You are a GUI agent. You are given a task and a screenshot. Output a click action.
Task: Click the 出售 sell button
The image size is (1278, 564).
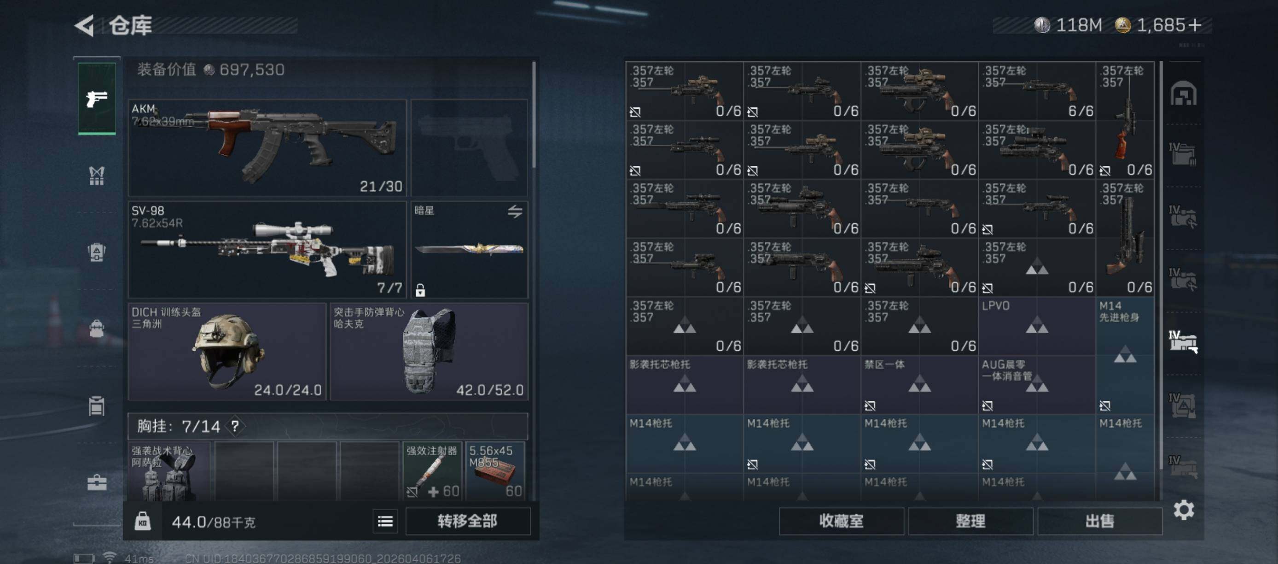click(1100, 521)
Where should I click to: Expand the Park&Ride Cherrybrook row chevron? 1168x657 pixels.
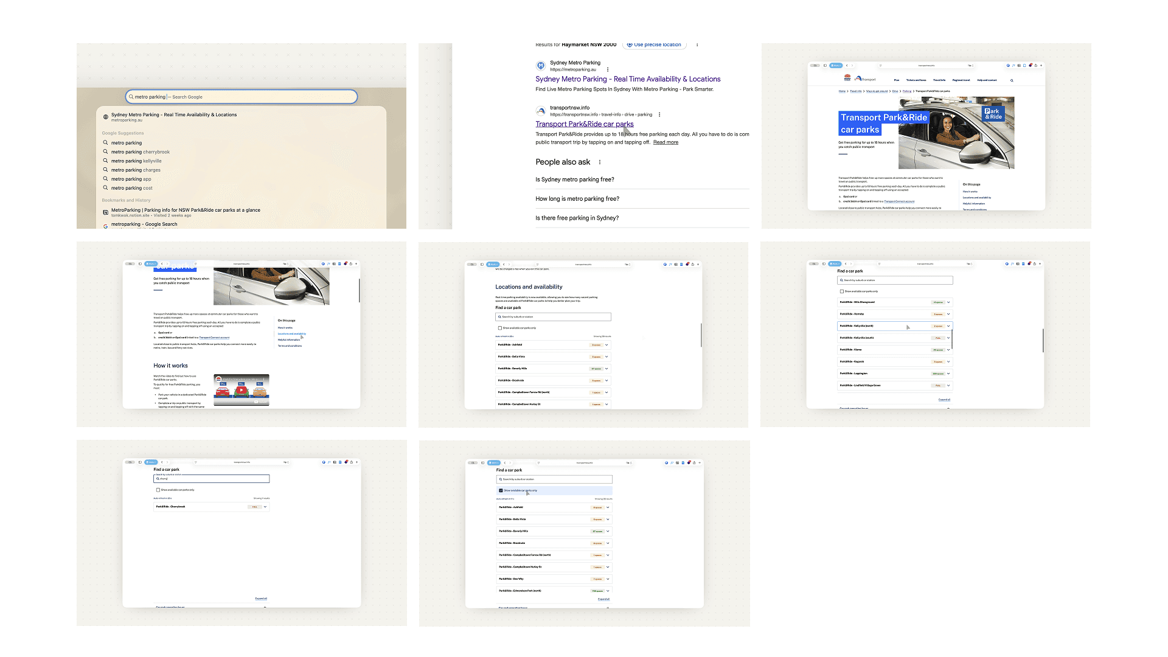pyautogui.click(x=265, y=507)
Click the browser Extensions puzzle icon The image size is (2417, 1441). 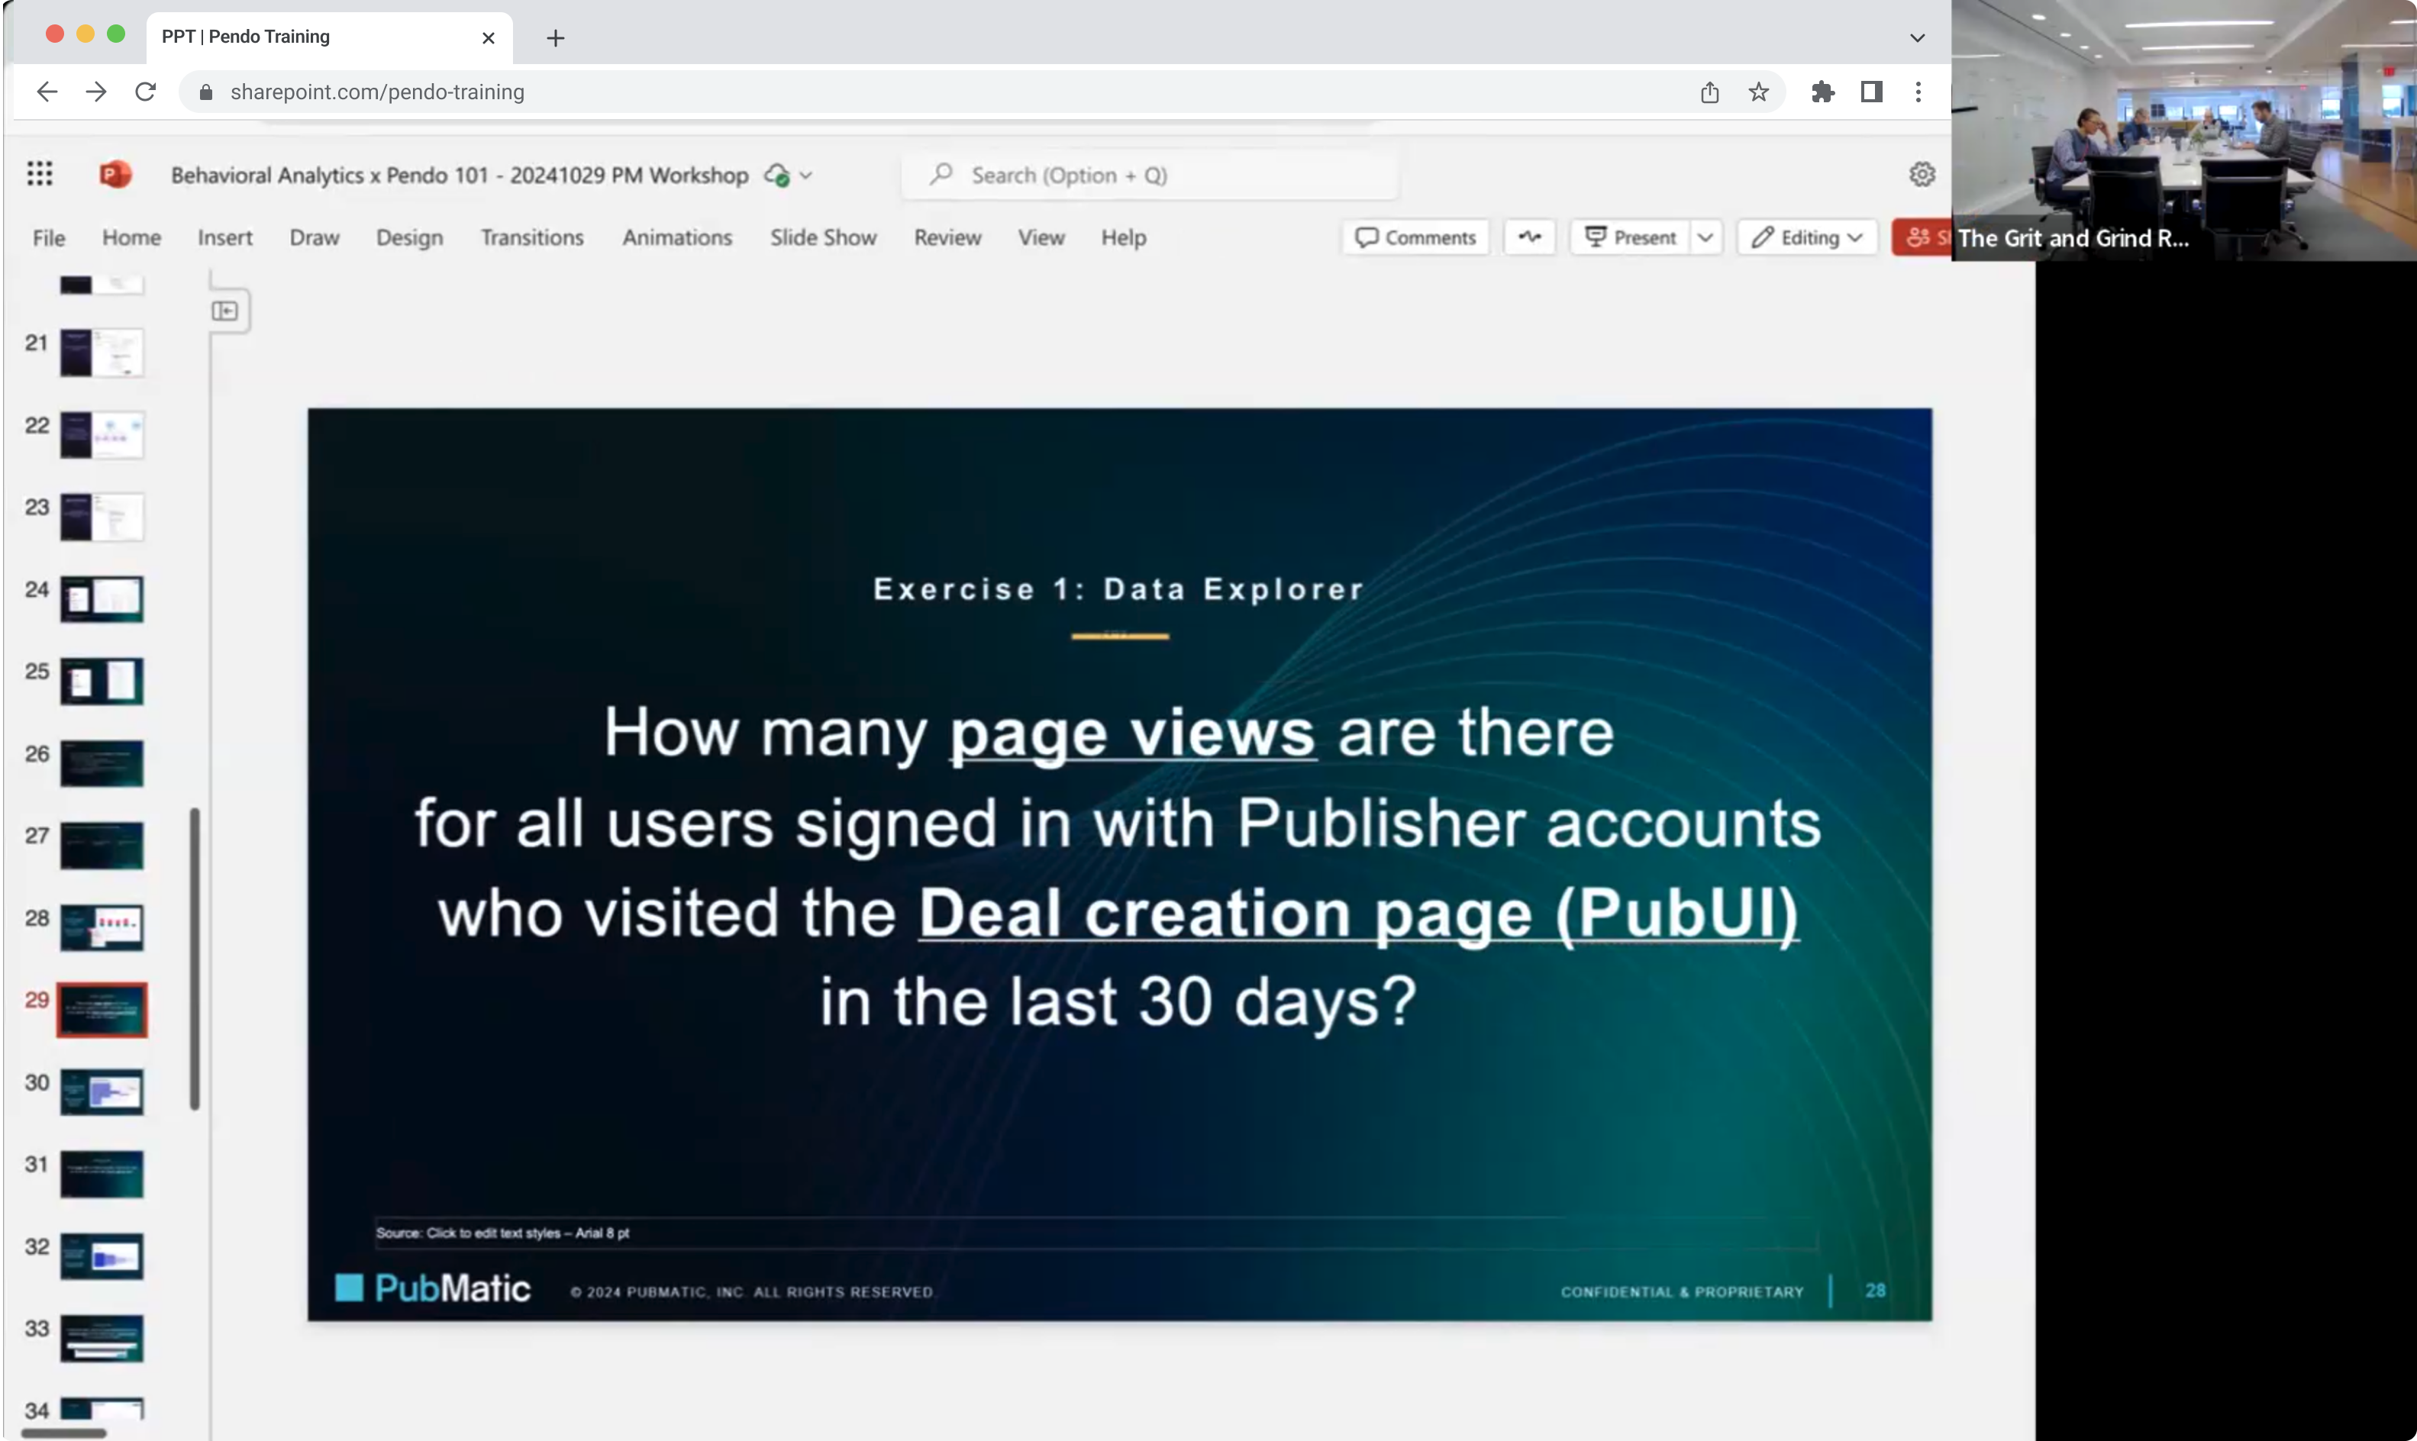1823,92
--------------------
Rewrite the lines from the first one through the line containing "pyautogui.click(x=265, y=507)", adding 140 to every click coordinate in the answers. Leave the pictures out.

You are a GUI agent. You are given a task and a screenshot. Output a click action.
Task: Click the 出售 sell button
The image size is (1278, 564).
click(1240, 661)
Where should I click to: Expand the Park&Ride Cherrybrook row chevron? 1168x657 pixels.
pyautogui.click(x=405, y=647)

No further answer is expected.